Step 1: Critical collateral value = $10,000 ÷ 0.82 = $12,195
Step 2: Adjust for penalty = $12,195 × 1.08 = $13,171
Step 3: Liquidation price = $13,171 ÷ 15.55 ETH = $847 per ETH
Your current LTV is $10,000 ÷ $31,100 = 32%. You have substantial room before liquidation.
But notice how leverage affects the calculation. Your liquidation price ($847) sits far below your average entry price (roughly $1,800). The borrowed funds let you buy more ETH, which provides a bigger cushion.
However, if ETH rises to $2,500, your collateral becomes worth $38,875, but you still owe only $10,000. Your LTV drops to 26%. The liquidation price also rises to $1,059 per ETH because you’re calculating based on more total value.
Leverage creates asymmetric risk and reward.

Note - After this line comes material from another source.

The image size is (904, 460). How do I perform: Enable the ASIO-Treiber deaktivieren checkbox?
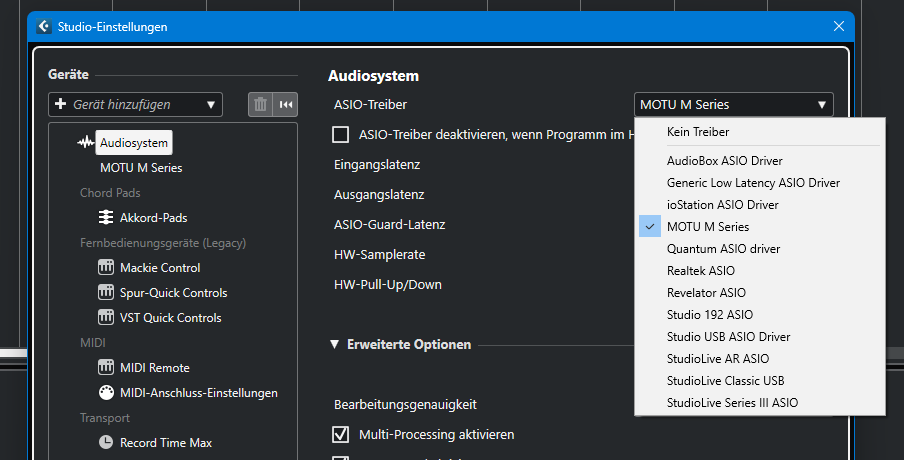click(340, 134)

Why knowing your numbers changes everything
Calculating your liquidation price transforms borrowing from gambling into informed risk management.
You stop worrying about every 5% price swing. You know exactly where danger begins. You can set alerts, plan responses, and sleep better.
Most liquidations happen to borrowers who either never calculated their threshold or forgot to monitor it during volatility. Don’t be that person.
Take 10 minutes before every loan to run the numbers. Write them down. Set calendar reminders to recalculate weekly. Update your spreadsheet when you adjust positions.
The formula isn’t complicated. The discipline to use it consistently makes all the difference.
Your crypto deserves better than panic-checking prices at 3 AM wondering if you’re about to get liquidated. Calculate once, monitor regularly, and borrow with confidence.